→ **What you need to do**
Write the next part of the forum thread below about the shortage of Tesla Supercharger pedestals, picking up right after its last sentence.

→ **Excerpted text**
Well...that's certainly the more "tin foil hat" version of the events.
The facts are that moved construction of the pedestals to the New York factory (Giga 2) and since then there has been a shortage of those parts all around the country. The shortage only started when they moved production. So for your theory to be correct, they would have needed to move production and simultaneously decided to delay finishing chargers.
Truthfully, I don't think your theory holds any water at all...because if you really wanted to "avoid additional losses" then you wouldn't even start building the chargers in the first place. Why spend millions of dollars all over the country to get chargers to the point where they only need the pedestals to be complete just to try and save some money by not incurring demand charges? Even for Tesla that would be way outside what is normal.
Tesla is now making Supercharger V3 and energy products at Gigafactory 2 - Electrek
Tesla very obviously _wants_ to build more Superchargers. More Superchargers is a good thing and a selling point. But the construction costs for a site are essentially fixed. So it's easy for them to allocate and budget for it.

→ **Information**
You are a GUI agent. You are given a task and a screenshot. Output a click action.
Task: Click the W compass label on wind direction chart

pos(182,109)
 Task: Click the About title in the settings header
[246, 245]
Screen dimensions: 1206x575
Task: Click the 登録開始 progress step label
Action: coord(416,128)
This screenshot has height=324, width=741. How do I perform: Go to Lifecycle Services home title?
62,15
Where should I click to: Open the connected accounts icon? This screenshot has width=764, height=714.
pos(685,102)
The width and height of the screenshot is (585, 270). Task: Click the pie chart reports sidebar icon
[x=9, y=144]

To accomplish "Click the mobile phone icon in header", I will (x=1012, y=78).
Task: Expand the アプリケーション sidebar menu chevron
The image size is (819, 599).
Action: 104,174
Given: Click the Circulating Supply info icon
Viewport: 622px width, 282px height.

→ **Task result**
But, once the Supercharger is powered up, they will start paying utility fees, power charges, and demand charges.
Even being generous with demand charges at $10/kW, that would be $1.2k ($14.4k for the year for each simultaneous 120kW session, plus the per kWh costs. A few Model 3 owners per month paying $0.28/kWh isn't going to cover those costs much. Plus, if you have S and X owners using them, those owners won't pay anything at all to Tesla so they're just additional overhead.
In addition, once up, they will have to handle any ongoing maintenance.
The work they are doing in lots of places, noticeably along the TCH in Canada, is laying the ground work, installing all of the conduit and the Tesla cabinets. They have cables in the conduit, which is capped or covered. With that work done, Tesla won't have to dig in frozen ground.
Once that work is done, the rest of the installation is just making connections, which means that they won't have to dig and should be able to enable the sites quickly, even in winter.
So, Tesla can allocate budget to the fixed costs, but hold back on commissioning to avoid the ongoing variable costs, while also being able rapidly to commission sites if their finances improve.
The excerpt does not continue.